Over-Under Tactical Shotguns
The last type of shotguns on our list of tactical shotguns are O/U Shotguns. These double-barrel classics comprise a class of shotguns that make up an elite group of target and tactical shotguns. Plus, this is the top choice of many of the world’s top marksmen because of the easy loading action, the smooth swing, the weight, balance, and accuracy.
Plus with a mechanism that glides as smoothly as butter, using an O/U shotgun is an elegant and artful process, and watching the gun’s operation is the hands of a master is a sight to behold. The caveat is that the O/U market is incredibly complex, and many entry-level guns won’t get you any closer to championship-level shooting, despite the cost.
Although over-under can get pricey – and the best do – we have whittled down some affordable options that we like a lot. Featuring many of the options as more expensive options, out list below will at least open your eyes to the world of O/U tactical shotguns.
The Yildiz make hails from Turkey, as do CZ models. Yildiz shotguns are known for championship levels performance that punches well above the price range. You can pick up a basic-level Yildiz gun about $500, but, buyer beware, these bad-boys are light and known to kick.
Mossberg is a Turkish import and these guns have been around for a long time. The Silver Reserve II, however, it the company’s latest O/U shotgun, and it starts at less than $600. Available in various lengths and gauge-sizes, many Reserve II models come with up to five chokes and adjustable stocks. The Silver Reserve II looks great and, at 7.5 pounds, the extra weight softens the recoil.
The Stoeger Condor is an immensely popular budget O/U shotgun, and it retails around $400. Imported from Brazil, this shotgun comes with a plain-jane design and a dark walnut stock, and it is about as minimalistic as they come. But the mechanics are solid, and it has a nice weight at about 7 pounds, so the recoil is manageable.
Tactical Shotgun Wrap-up
So, you know the types of guns, the name-brands, the types of ammo, and a little about the games of trap and skeet. We have also listed some of the tactical shotguns that we think offer the best performance at the best price. So to send you off, we thought we would leave you with a few terms that we think we help you to navigate the games of clay pigeon shooting:
- Average Book – Perhaps for hardcore trap shooters only, the average book is a yearly tally of all of your averages. The Amateur Trapshooting Association also keeps an official record, should you choose to participate.

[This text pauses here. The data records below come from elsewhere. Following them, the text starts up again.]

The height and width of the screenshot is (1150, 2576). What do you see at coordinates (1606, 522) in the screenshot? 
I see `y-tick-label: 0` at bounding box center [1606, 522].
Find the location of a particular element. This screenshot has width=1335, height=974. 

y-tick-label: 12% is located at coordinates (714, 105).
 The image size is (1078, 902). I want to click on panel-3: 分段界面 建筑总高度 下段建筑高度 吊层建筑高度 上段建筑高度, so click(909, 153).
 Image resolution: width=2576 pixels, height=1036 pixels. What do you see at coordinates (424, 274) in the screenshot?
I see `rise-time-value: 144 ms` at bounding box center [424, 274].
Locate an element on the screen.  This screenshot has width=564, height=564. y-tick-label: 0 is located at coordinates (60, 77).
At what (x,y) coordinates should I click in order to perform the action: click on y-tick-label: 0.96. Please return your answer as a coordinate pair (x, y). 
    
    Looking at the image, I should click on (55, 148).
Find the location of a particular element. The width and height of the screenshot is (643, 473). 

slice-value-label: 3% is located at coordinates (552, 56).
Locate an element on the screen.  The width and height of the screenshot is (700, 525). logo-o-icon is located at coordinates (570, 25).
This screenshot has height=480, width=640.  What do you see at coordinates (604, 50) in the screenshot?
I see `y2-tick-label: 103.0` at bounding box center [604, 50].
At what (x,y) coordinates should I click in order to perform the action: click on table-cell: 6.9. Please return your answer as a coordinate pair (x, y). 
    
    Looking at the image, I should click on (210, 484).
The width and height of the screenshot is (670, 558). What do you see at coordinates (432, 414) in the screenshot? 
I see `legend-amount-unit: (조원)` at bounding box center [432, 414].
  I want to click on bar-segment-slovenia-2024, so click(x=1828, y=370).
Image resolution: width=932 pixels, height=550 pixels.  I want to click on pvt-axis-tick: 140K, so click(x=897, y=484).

- Call – The call is a signal given by the shooter for the bird to be released. The word “pull,” is also a common interpretation.
- Dead – The term dead describes a target that has been broken by a shooter.
- Lost – If a target is completely missed target missed or “dusted,” it is called lost.
- No-Bird – No-bird is similar to the broken target, although it refers to the call given by the scorekeeper, while the latter refers to the actual bird. Either way, the shooter is allowed a redo.
- Straight -Quite the feat indeed, a straight refers to breaking all of the birds in a game.
- Zone Shoots – As the ATA had established five zones of trapshooting popularity worldwide their sponsored tournaments are referred to as zone shoots.